10. Welche Schritte haben Sie bzw. die
Bundesregierung in der Frage von
Dumping-Exporten für tschechischen Atomstrom auf EU-Ebene(Stichwort:
EU-Wettbewerbsrichtlinien) gesetzt?
11. Welche Konsequenzen ziehen Sie aus der
Tatsache, dass sich die
Erwartungen der Betreiber des AKW Temelin im Hinblick auf das Ausmaß
der Stromexporte nicht erfüllten (Preis pro Kilo-Watt-Stunde liegt nur
knapp unter dem kalorischer Kraftwerke)?
12. Welche Schritte haben Sie bzw. die
Bundesregierung in der Frage
Sondierungsgespräche mit der EU über eine finanzielle Beteiligung an
einem konkreten Ausstiegsangebot gesetzt?

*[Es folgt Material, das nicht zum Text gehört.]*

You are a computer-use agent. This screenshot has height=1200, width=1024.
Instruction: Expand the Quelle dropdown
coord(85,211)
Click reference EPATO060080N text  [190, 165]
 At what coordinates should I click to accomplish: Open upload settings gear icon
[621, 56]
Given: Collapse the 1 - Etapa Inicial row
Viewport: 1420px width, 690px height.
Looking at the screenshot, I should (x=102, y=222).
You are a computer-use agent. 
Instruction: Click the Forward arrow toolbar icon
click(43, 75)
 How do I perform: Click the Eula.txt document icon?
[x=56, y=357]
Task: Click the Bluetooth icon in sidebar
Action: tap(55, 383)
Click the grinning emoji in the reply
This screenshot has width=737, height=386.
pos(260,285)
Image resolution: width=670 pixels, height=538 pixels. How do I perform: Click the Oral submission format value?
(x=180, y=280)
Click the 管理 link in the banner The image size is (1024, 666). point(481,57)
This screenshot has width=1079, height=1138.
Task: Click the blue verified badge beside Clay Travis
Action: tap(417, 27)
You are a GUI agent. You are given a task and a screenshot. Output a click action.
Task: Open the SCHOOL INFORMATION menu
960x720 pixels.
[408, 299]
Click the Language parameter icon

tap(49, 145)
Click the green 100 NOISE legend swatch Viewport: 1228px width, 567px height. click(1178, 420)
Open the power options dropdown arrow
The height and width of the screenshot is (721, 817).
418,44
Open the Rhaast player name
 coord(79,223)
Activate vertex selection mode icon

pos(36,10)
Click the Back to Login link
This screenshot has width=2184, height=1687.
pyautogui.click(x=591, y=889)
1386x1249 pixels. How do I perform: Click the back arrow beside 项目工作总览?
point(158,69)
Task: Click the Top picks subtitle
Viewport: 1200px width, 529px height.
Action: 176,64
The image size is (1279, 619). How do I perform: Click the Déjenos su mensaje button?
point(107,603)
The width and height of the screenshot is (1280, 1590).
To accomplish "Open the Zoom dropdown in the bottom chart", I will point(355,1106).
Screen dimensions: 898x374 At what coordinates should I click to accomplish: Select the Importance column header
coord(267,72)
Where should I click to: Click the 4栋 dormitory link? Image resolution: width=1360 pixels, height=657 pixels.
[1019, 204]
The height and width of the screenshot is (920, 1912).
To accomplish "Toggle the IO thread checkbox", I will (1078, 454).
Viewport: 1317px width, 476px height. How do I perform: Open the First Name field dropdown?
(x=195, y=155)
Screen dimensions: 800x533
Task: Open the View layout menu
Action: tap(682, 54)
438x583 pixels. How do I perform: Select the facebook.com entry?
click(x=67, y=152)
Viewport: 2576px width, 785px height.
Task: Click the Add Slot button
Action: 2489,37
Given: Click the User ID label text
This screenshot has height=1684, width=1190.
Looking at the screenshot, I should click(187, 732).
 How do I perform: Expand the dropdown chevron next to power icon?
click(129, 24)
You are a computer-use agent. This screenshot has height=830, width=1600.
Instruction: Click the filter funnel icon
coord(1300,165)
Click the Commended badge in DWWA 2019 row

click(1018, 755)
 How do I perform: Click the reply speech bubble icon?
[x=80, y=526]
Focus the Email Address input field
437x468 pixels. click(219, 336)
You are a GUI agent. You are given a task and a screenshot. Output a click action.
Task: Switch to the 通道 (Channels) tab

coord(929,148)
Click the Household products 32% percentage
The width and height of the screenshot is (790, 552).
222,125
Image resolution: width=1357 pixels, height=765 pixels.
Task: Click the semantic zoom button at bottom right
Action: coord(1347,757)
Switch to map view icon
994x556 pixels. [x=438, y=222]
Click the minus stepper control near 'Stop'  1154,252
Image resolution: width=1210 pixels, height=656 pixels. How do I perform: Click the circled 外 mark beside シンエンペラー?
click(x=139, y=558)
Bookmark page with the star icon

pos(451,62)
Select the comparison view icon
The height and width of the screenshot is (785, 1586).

13. Welche Schritte haben Sie bzw. die
Bundesregierung in der Frage
neuerliche Initiative zur Abhaltung einer EU-weiten Ausstiegskonferenz
gesetzt?
14. Welche konkreten Schritte, Verhandlungen haben Sie bzw. die
Bundesregierung in der Frage Nullvariante für das AKW Temelin gesetzt?
15. Werden Sie entsprechend dem aktuellen
Gutachten des Salzburger
Völkerrechtlers Michael Geistlinger völkerrechtliche Vorstöße zur
Stillegung des AKW Temelin unternehmen (Einschaltung des
Internationalen Gerichtshofes)?
16. In welcher Form sprachen Sie bei verschiedenen Anlässen die
Auswirkungen
der Stromliberalisierung durch den Beitritt Tschechiens zur
EU an, wodurch sich die Investition in das AKW Temelin nicht rentieren
können?
17. Welche Maßnahmen haben Sie bzw. die
Bundesregierung gesetzt, um
die steigenden Atomstromimporte nach Österreich zurückzudrängen?
18. Welche Position nehmen Sie bzw. die
Bundesregierung hinsichtlich der
von Tschechien und der EU-Kommission verlangen Aufhebung des
Stromimportverbotes aus Tschechien ein?
19. Hat die Bundesregierung zur Umsetzung
der Entschließung 143/E (XXI
GP) vom 10.7.2002 einen Aktionsplan entwickelt? Wenn nein warum
nicht? Welche konkreten Schritte und Maßnahmen haben Sie bzw. die
Bundesregierung unternommen, um diese Entschließung umzusetzen?
20. Ist die Schließung des AKW Temelin weiterhin das Ziel der
österreichischen
Bundesregierung oder haben Sie den Kampf gegen das
unsichere AKW an Österreichs Grenze aufgegeben?